• WORK ITEM:
The response must contain the complete data, printed exactly.

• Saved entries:
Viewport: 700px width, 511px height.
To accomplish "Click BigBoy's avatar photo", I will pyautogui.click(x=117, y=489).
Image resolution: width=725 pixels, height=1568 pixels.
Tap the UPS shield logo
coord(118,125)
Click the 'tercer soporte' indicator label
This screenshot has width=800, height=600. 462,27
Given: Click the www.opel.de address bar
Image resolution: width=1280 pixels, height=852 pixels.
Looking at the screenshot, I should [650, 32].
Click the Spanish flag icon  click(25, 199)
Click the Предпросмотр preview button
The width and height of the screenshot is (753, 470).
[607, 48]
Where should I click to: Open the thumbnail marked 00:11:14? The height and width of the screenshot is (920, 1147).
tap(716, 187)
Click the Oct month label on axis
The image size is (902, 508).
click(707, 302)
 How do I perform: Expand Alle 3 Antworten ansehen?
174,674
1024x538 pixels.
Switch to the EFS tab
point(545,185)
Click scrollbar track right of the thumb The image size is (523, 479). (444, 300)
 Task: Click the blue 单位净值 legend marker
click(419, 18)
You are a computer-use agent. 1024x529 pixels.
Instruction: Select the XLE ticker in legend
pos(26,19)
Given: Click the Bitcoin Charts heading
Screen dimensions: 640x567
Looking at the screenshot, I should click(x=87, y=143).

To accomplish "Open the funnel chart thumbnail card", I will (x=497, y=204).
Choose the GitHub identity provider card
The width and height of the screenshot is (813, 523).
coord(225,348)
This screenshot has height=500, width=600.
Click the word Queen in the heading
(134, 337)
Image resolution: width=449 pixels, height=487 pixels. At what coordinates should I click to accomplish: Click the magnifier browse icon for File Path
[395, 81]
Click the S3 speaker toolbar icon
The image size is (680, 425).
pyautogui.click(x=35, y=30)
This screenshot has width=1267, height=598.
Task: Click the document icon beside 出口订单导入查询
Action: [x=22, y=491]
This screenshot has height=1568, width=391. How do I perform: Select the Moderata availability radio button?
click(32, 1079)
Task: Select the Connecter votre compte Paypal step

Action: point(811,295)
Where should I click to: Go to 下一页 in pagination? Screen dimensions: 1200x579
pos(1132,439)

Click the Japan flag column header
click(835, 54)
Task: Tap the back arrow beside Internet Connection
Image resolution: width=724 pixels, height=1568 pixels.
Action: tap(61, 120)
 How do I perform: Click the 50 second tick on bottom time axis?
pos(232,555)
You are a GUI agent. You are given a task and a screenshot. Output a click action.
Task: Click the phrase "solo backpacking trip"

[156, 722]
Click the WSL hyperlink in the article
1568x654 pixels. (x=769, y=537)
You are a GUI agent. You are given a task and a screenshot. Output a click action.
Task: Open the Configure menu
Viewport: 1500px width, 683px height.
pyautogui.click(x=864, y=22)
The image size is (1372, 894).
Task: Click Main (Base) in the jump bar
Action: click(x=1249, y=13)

• ANSWER BELOW:
Viewport: 700px width, 511px height.
To accomplish "Click BigBoy's avatar photo", I will pyautogui.click(x=117, y=489).
Image resolution: width=725 pixels, height=1568 pixels.
Tap the UPS shield logo
coord(118,125)
Click the 'tercer soporte' indicator label
This screenshot has width=800, height=600. 462,27
Given: Click the www.opel.de address bar
Image resolution: width=1280 pixels, height=852 pixels.
Looking at the screenshot, I should [650, 32].
Click the Spanish flag icon  click(25, 199)
Click the Предпросмотр preview button
The width and height of the screenshot is (753, 470).
[607, 48]
Where should I click to: Open the thumbnail marked 00:11:14? The height and width of the screenshot is (920, 1147).
tap(716, 187)
Click the Oct month label on axis
The image size is (902, 508).
click(707, 302)
 How do I perform: Expand Alle 3 Antworten ansehen?
174,674
1024x538 pixels.
Switch to the EFS tab
point(545,185)
Click scrollbar track right of the thumb The image size is (523, 479). (444, 300)
 Task: Click the blue 单位净值 legend marker
click(419, 18)
You are a computer-use agent. 1024x529 pixels.
Instruction: Select the XLE ticker in legend
pos(26,19)
Given: Click the Bitcoin Charts heading
Screen dimensions: 640x567
Looking at the screenshot, I should click(x=87, y=143).

To accomplish "Open the funnel chart thumbnail card", I will (x=497, y=204).
Choose the GitHub identity provider card
The width and height of the screenshot is (813, 523).
coord(225,348)
This screenshot has height=500, width=600.
Click the word Queen in the heading
(134, 337)
Image resolution: width=449 pixels, height=487 pixels. At what coordinates should I click to accomplish: Click the magnifier browse icon for File Path
[395, 81]
Click the S3 speaker toolbar icon
The image size is (680, 425).
pyautogui.click(x=35, y=30)
This screenshot has width=1267, height=598.
Task: Click the document icon beside 出口订单导入查询
Action: [x=22, y=491]
This screenshot has height=1568, width=391. How do I perform: Select the Moderata availability radio button?
click(32, 1079)
Task: Select the Connecter votre compte Paypal step

Action: point(811,295)
Where should I click to: Go to 下一页 in pagination? Screen dimensions: 1200x579
pos(1132,439)

Click the Japan flag column header
click(835, 54)
Task: Tap the back arrow beside Internet Connection
Image resolution: width=724 pixels, height=1568 pixels.
Action: tap(61, 120)
 How do I perform: Click the 50 second tick on bottom time axis?
pos(232,555)
You are a GUI agent. You are given a task and a screenshot. Output a click action.
Task: Click the phrase "solo backpacking trip"

[156, 722]
Click the WSL hyperlink in the article
1568x654 pixels. (x=769, y=537)
You are a GUI agent. You are given a task and a screenshot. Output a click action.
Task: Open the Configure menu
Viewport: 1500px width, 683px height.
pyautogui.click(x=864, y=22)
The image size is (1372, 894).
Task: Click Main (Base) in the jump bar
Action: click(x=1249, y=13)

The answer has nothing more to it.